Objective A
Output the stretch of the wishing-star passage from "Now that we" through "faces the user.)", copied word for word.

I keep track of the status of all of these permission requests on the same screen and compute whether or not they are successful. Once the user has enabled their camera, microphone, and motion, they may continue the experience.

const grantedAccess = computed(() => {
  // All access granted
  return cameraStream.value && microphoneStream.value && orientationEnabled.value
})

Now, let’s create a sky of wishing stars.

Wishing Stars

Our application augments a Three.js powered scene of wishing stars on top of a user’s sky. The user may then point their device at one of these stars to reveal the content associated with that particular star. Contentful is used by the client to manage these stars and a new one is added every Wednesday at the wishing time of 11:11. Let’s talk a little bit about plotting these stars and targeting them with the user’s device.

Managing Stars

As I mentioned, Contentful is used by the client to manage the wishing stars in the sky and their associated content. Content can be an image, video, or audio. Once the content is added to Contentful, we can use their Publishing API to fetch them for plotting. To do this, I first set up a Contentful plugin in Nuxt and set up the associated environment variables in Netlify.

// Imports
import * as contentful from 'contentful'

// Define plugin
export default defineNuxtPlugin(nuxtApp => {
  // Use config
  const config = useRuntimeConfig().public

  // Provide contentful client as helper
  return {
    provide: {
      contentful: contentful.createClient({
        space: config.contentfulSpaceId,
        accessToken: config.contentfulAccessToken,
        host: config.contentfulHost
      })
    }
  }

})

I can then use this client to fetch all the star entries.

const { items } = await $contentful.getEntries()

Now that we have our wishing stars, let’s plot them in the sky.

Plotting Stars

As mentioned, we’re using Three.js to power the AR visual of our web app. I’ll save you the basics of building with Three.js since they have wonderful docs and instead focus on the specifics of our application. A wishing star in our sky is one that the user can interact with. So, even though there are many stars visible on the app, most of these are what I call “idle stars” and they cannot be interacted with. A wishing star is actually a Three.js Group which includes several Sprites (or a plane that always faces the user.)

Data rows
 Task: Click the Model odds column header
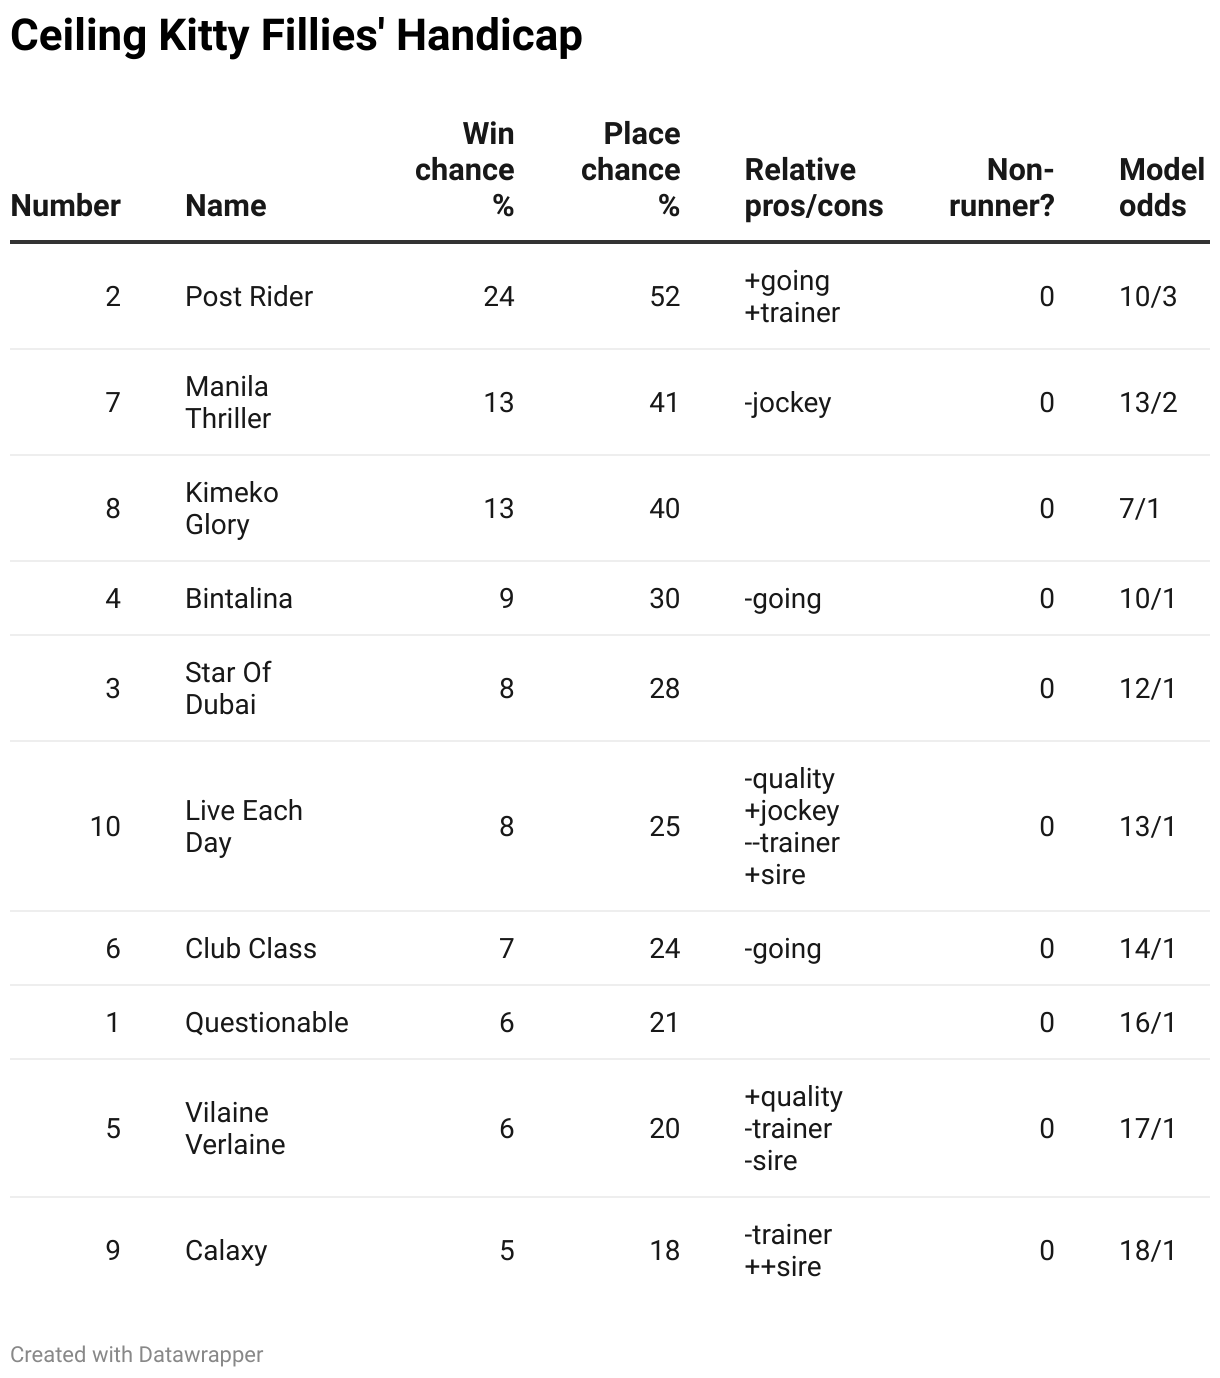[x=1161, y=187]
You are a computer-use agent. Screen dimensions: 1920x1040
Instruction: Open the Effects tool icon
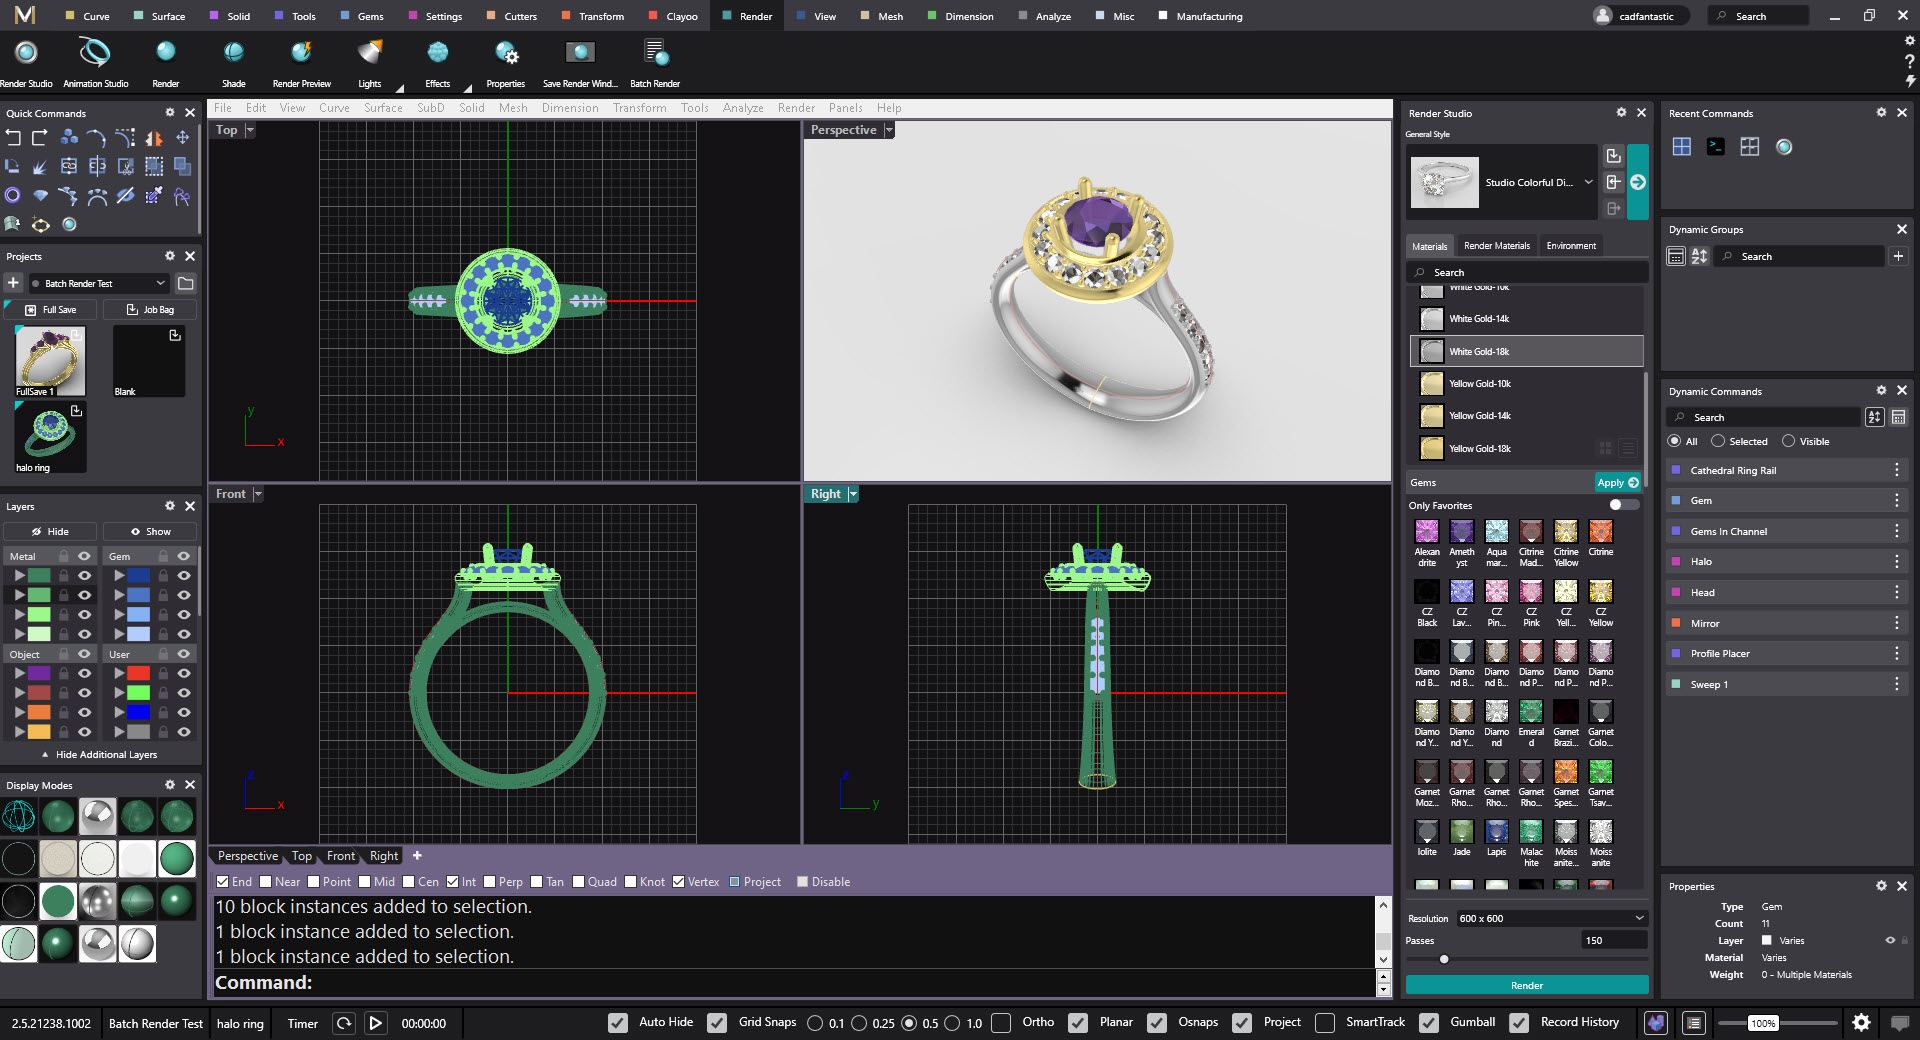tap(437, 52)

Objective B
Return every line of the listing that follows the wishing-star passage, repeated word for word and leaving the pictures out of your answer.

Written response A
Now that we have our wishing stars, let’s plot them in the sky.

Plotting Stars

As mentioned, we’re using Three.js to power the AR visual of our web app. I’ll save you the basics of building with Three.js since they have wonderful docs and instead focus on the specifics of our application. A wishing star in our sky is one that the user can interact with. So, even though there are many stars visible on the app, most of these are what I call “idle stars” and they cannot be interacted with. A wishing star is actually a Three.js Group which includes several Sprites (or a plane that always faces the user.)

Written response B
 Task: Click the Model odds column header
[x=1161, y=187]
You are a computer-use agent. Screen dimensions: 1920x1040
Instruction: Open the Effects tool icon
tap(437, 52)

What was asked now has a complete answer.